Dataset entries:
────

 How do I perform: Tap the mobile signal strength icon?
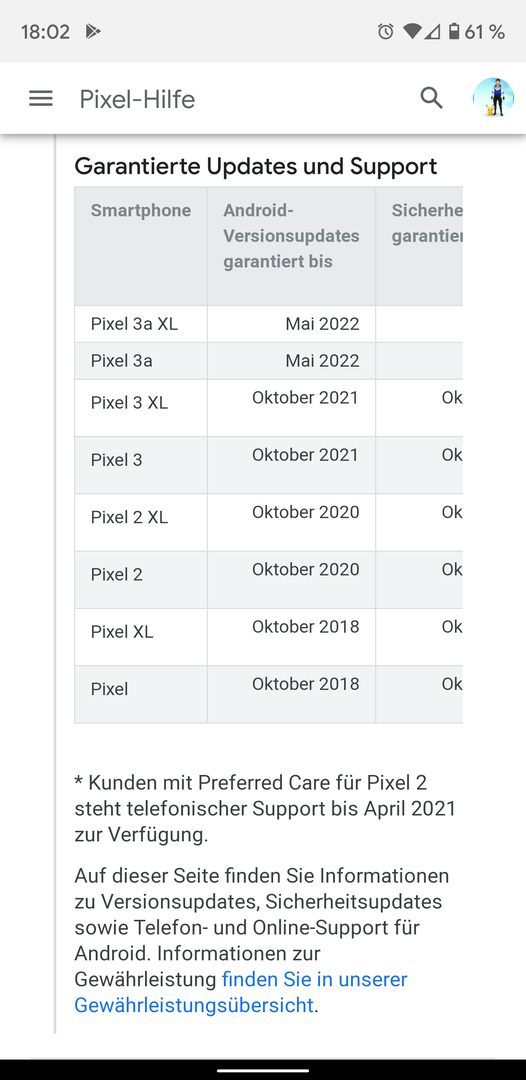(432, 32)
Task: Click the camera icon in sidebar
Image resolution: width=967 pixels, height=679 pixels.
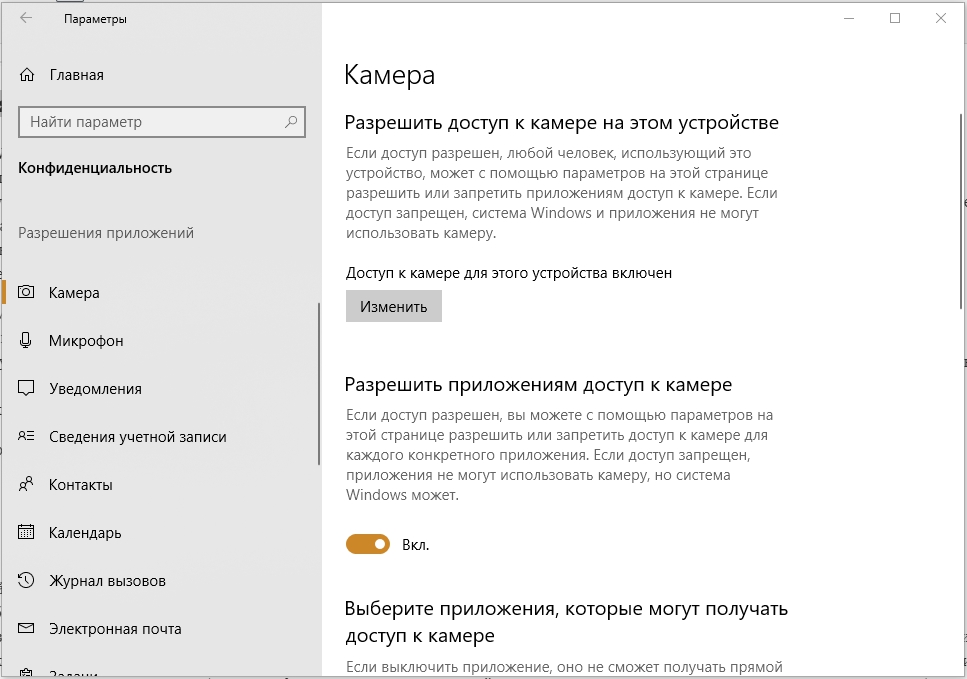Action: [27, 293]
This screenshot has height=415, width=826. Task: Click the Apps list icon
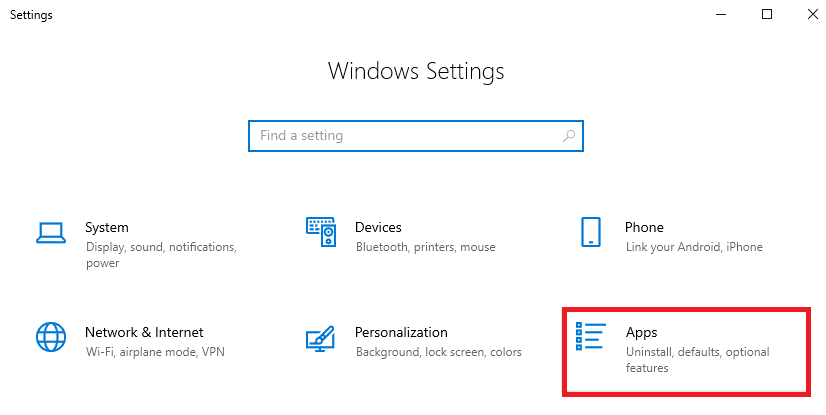(591, 336)
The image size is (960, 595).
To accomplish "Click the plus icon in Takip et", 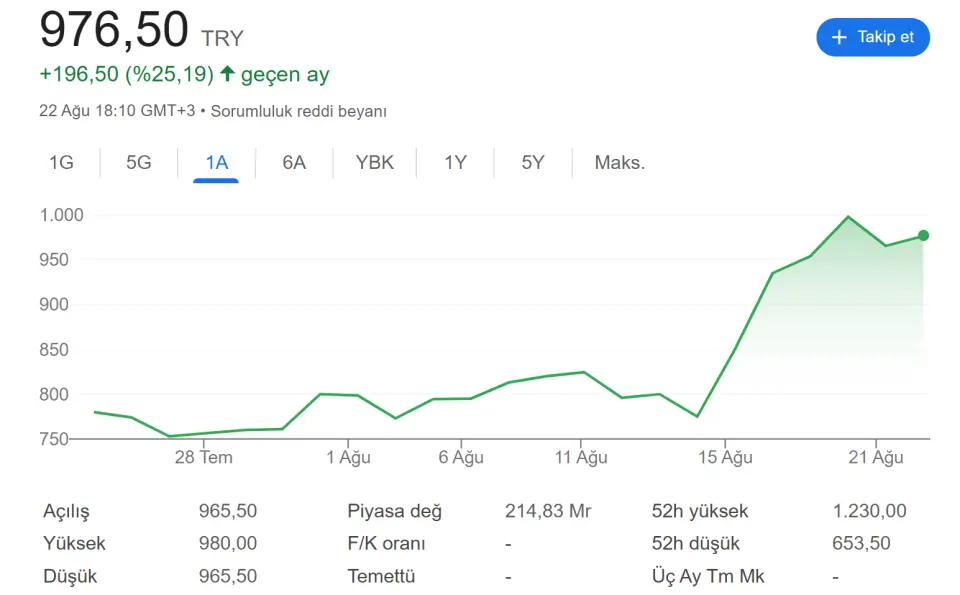I will coord(839,37).
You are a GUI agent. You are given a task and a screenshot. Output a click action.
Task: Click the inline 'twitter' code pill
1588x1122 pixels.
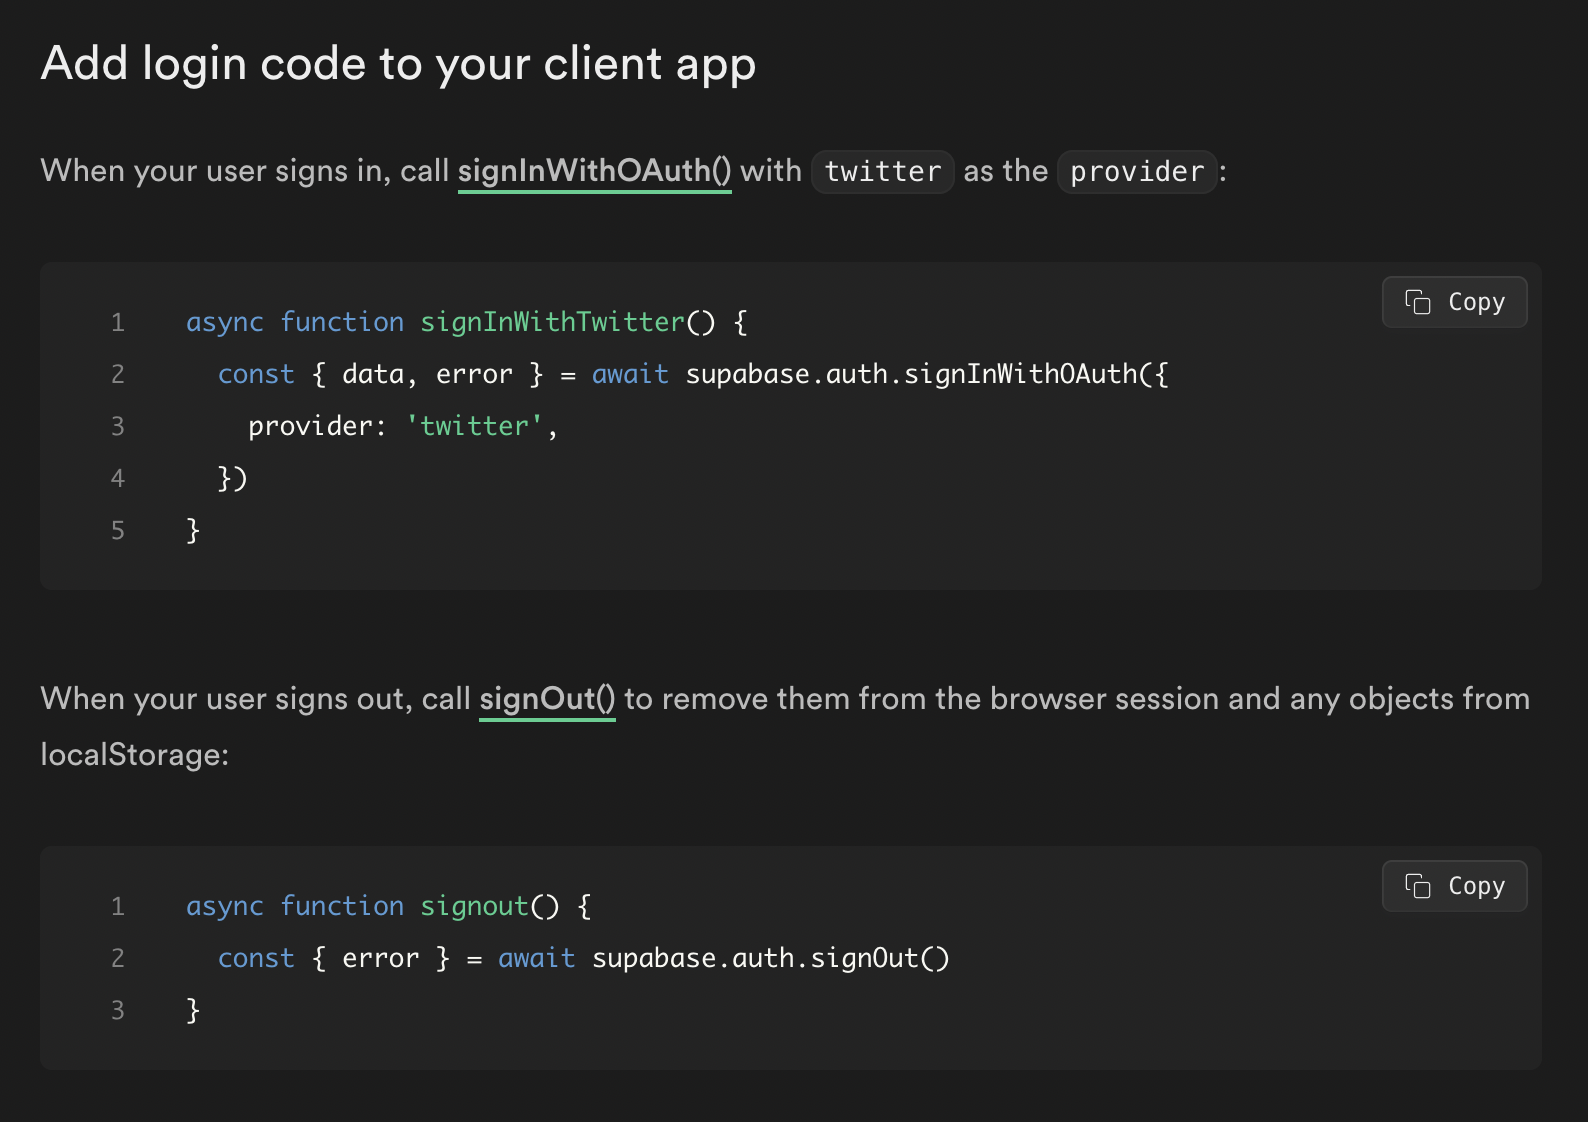882,172
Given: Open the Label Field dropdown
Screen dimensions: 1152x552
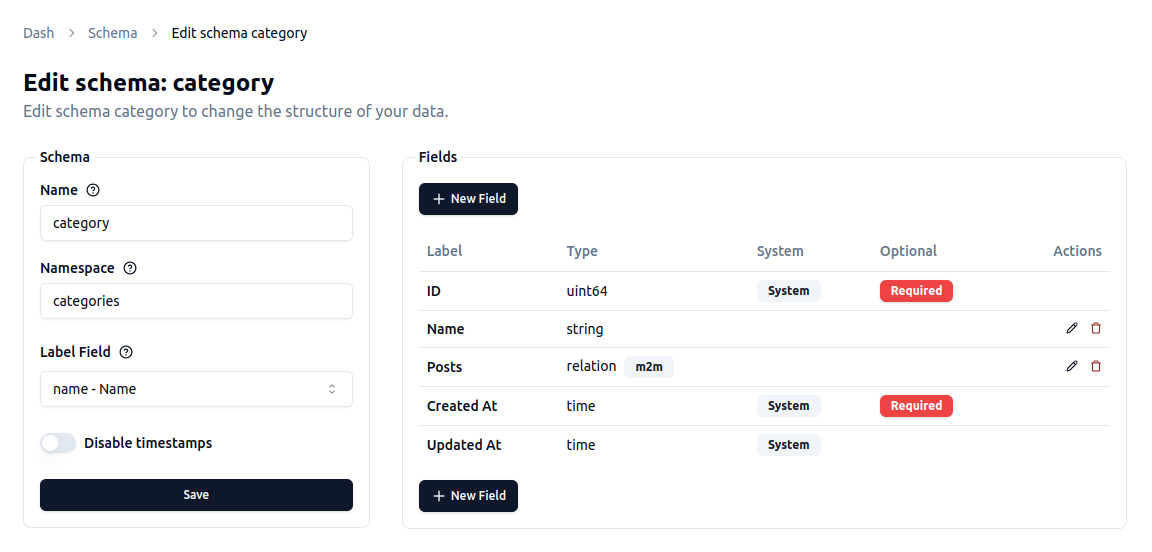Looking at the screenshot, I should (196, 389).
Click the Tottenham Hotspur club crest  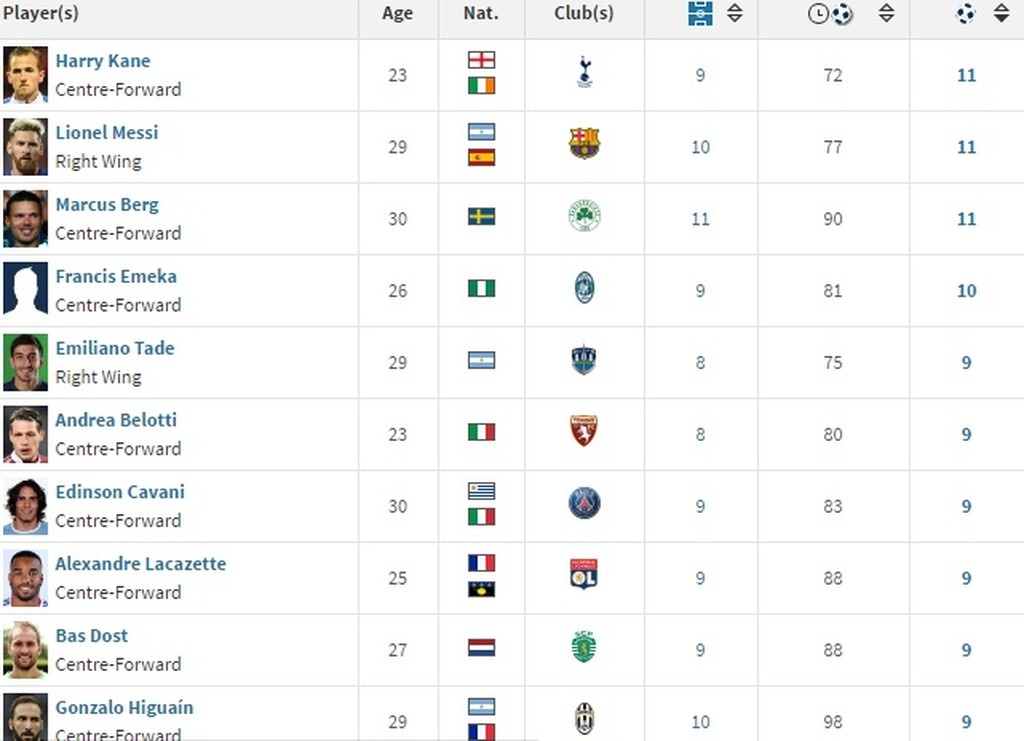click(x=585, y=73)
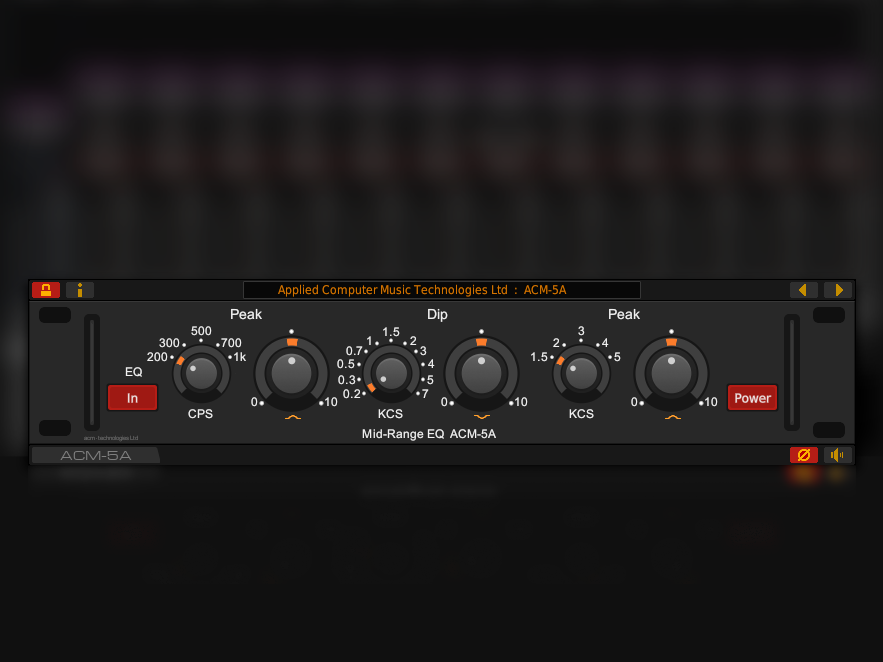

────

**TASK ITEM:**
The answer must be an exact copy of the lines above, from the start of the records through the line with "The image size is (960, 595).", and of nothing else; no pictures belong in it.

**EXERCISE RESULT:**
 How do I perform: Tap the mobile signal strength icon?
(432, 32)
Task: Click the camera icon in sidebar
Image resolution: width=967 pixels, height=679 pixels.
Action: [27, 293]
This screenshot has height=415, width=826. Task: Click the Apps list icon
(591, 336)
The image size is (960, 595).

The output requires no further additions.